Pour Claude, le chœur est divisé en deux : un chœur masculin, représentant un groupe de prisonniers, se trouve sur scène, au contact des solistes. L’autre, mixte, se trouve en coulisse, et souligne le drame par des citations du texte de Victor Hugo ; c’est à ce dernier que j’appartenais. La difficulté de chanter en coulisse tient au fait qu’il faut rester strictement a tempo avec un orchestre qui se trouve à vingt mètres, dans la fosse. Les techniques audiovisuelles permettent au chef qui dirige en coulisse de voir et d’entendre ce qui se passe en fosse, mais il doit anticiper son geste pour que le son parvienne à l’avant au bon moment et avec la puissance souhaitée. Nous ne devions donc plus nous fier à nos oreilles, mais avoir une confiance absolue en ce deuxième chef battant la mesure avec une petite anticipation. Nous étions donc assis, partition sur le pupitre et diapason en main, pour assurer une justesse rigoureuse à chacune de nos interventions.

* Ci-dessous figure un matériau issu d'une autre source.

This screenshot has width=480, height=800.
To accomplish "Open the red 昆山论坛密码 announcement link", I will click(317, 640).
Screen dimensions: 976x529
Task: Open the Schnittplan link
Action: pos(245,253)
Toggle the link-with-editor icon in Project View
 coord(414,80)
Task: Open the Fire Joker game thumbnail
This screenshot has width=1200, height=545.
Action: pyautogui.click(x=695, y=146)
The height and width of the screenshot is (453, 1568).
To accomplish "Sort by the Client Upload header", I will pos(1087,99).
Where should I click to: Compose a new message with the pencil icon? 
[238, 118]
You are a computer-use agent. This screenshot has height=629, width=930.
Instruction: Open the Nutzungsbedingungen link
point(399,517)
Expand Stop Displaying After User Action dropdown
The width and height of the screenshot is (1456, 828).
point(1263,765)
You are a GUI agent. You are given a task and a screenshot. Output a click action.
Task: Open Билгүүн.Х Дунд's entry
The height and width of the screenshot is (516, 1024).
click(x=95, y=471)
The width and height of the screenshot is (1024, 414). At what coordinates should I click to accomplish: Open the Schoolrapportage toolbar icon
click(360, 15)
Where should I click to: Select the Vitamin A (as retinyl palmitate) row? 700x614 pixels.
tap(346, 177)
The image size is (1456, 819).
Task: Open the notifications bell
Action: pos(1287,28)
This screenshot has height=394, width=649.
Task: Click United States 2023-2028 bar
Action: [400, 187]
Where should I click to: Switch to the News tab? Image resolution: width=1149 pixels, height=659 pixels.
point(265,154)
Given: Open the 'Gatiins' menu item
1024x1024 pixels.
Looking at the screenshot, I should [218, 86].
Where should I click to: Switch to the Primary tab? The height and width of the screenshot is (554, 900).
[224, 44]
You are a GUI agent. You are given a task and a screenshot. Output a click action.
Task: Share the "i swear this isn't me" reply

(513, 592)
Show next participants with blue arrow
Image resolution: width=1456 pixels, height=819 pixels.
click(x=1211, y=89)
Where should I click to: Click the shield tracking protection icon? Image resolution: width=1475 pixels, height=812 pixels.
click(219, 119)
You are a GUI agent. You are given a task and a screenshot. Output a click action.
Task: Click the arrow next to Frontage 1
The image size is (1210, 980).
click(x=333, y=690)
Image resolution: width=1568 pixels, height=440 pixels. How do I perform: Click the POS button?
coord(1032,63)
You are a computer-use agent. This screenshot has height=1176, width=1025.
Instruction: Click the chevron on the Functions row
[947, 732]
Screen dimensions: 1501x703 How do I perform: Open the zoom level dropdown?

Le répertoire contemporain est souvent un peu inquiétant pour le public ; il l’est quelquefois pour nous aussi, chaque compositeur ayant un langage très personnel qu’il n’est pas toujours aisé de comprendre. Cependant, je connaissais Thierry Escaich depuis quelque temps et appréciais déjà sa musique, je n’eus donc pas trop de peine à me l’approprier. Le décor de Pierre-André Weitz représentait, successivement et par rotation, la salle de travail, les cellules, la toiture ou le bureau du directeur de la prison. Il se présentait comme un bloc imposant et mobile, manipulé à vue par les machinistes de l’opéra costumés eux aussi en bagnards. Dans beaucoup d’œuvres, le chœur chante de façon ponctuelle et semble déconnecté du spectacle entre ses interventions ; dans le cas de Claude, notre présence permanente en fond de scène nous mettait, bien qu’un peu éloignés, en position de spectateurs ou de commentateurs intervenant avec une intensité dramatique croissante jusqu’au procès et à l’épilogue.
Il est difficile de résumer une carrière en quelques lignes, les opéras, les concerts se succèdent, tous ne laissent pas la même empreinte, les voyages, les souvenirs et les anecdotes sont nombreux. Ces deux productions sont le témoignage d’un parcours qui, grâce à une rencontre exceptionnelle et une voix naturelle, m’a conduit d’un laboratoire dentaire à deux des plus belles formations de notre pays. Le temps a passé depuis ma première audition, l’avenir dans notre métier permet d’envisager de travailler après la date officielle de la fin de carrière. D’ici quelques années je retournerai avec plaisir vers la musique baroque qui me manque, et il sera aussi temps de transmettre par l’enseignement l'essentiel de mon expérience.